"Feminism," in the modern sense, as was pointed out in the previous volume, is in English, at any rate, a twentieth century word. Yet the movement was there long before the name was coined or imported, and in the period on which we now enter a notable change reveals itself in the spirit of Punch's dream of womanhood. The change is all the more remarkable when we recall the fact that the paper was still written exclusively by men and appealed mainly to male readers. The first woman contributor with the pen—Miss Betham Edwards—did not appear until 1868. "Mrs. Punch's Letters to her Daughter," however, cannot be said to strike a new note, being for the most part a replica of Punch's own views, with a mild undercurrent of irony so carefully disguised as to be almost invisible. Mrs. Punch disavows all association with committees or causes. She was "not even a novelist"—apparently a hit at Rhoda Broughton, who had recently swum into the ken of the astonished Mrs. Grundy, and whose works are obliquely disparaged under the transparent aliases of "Unwisely but not too well," and "Cometh up as a Nettle." Mrs. Lynn Linton's tirades against the Girl of the Period had appeared in the Saturday Review earlier in the year, and Mrs. Punch follows mildly in the same path, rebuking the extravagances of fashion; monstrous chignons, false and dyed hair, the use of Madame Rachel's cosmetics, and a resort to audacious décolletage. In her advice on the choice and management of husbands Mrs. Punch is purely ironic. There is no serious effort to dislodge men from their entrenched positions as lords of creation. The furthest she goes is in a retort on the Young Man of the Period, whom she boldly pronounces an ass, whether he is of the tame cat order; or an "æsthetic" with a genius for disparaging everybody, especially his elders; or a mere conceited ass; or a clerical despot to whom woman is a ministering slave. Finally she deplores the precocity of the Young Children of the Period. Indeed, there weren't any young children at all, only richly-dressed supercilious little men and women; worldly-wise little satirists and snobs.
TOO BAD
Professor Pumper: "May I ask, Miss Blank, why you are making those little pellets?"

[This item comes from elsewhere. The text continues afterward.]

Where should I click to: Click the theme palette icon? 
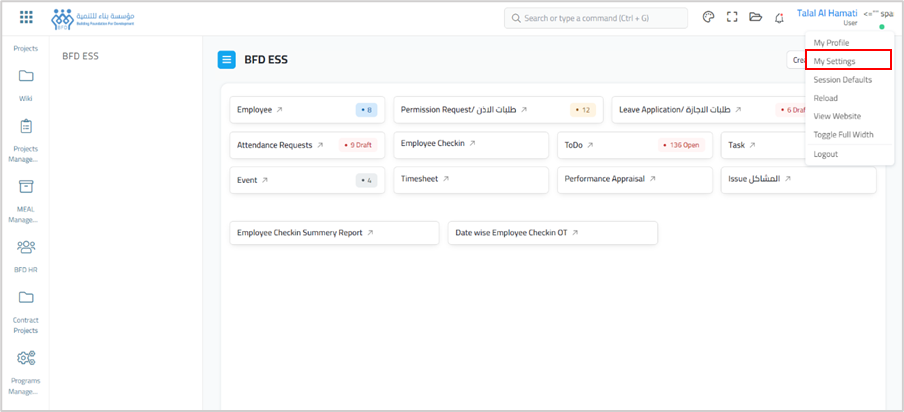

Miss B.: "Well, I don't know. It is a habit I have. I always make bread pills when I feel bored at dinner!"
A Change of Type
But from 1860 onwards one notes an increasing readiness to take women seriously. They are no longer merely regarded as "dear creatures," ornamental and domestic, as when the appearance of The Angel in the House inspired the comment that the title was one "which might be bestowed on a meritorious cook." Blue stockings are still the subject of much acidulated chaff, and "strong-minded" women are almost invariably represented as flat-chested, ill-dressed slatterns. But within certain limits women are allowed to cultivate intellect without loss of angelical charm. The type of feminine good looks portrayed by Leech remained unchanged to the end of his life. Yet in two directions we note a change. His charming buxom girls show a tendency to revolt against the tyranny of their pert schoolboy brothers;[22] they are beginning to cultivate the faculty of retort even at the expense of learned professors. And again, in the hunting-field, the superior boldness of the hard-riding young lady is frequently glorified at the expense of the more cautious male. In this context it is worthy of record that for many years after Leech's death the bulk of the hunting pictures were contributed by the first of Punch's lady artists—Miss G. Bowers.
TERRIBLE RESULT OF THE HIGHER EDUCATION OF WOMEN!
Miss Hypatia Jones, Spinster of Arts (on her way to refreshment), informs Professor Parallax, F.R.S., that "young men do very well to look at, or to dance with, or even to marry, and all that kind of thing!" but that "as to enjoying any rational conversation with any man under fifty, that is completely out of the question!"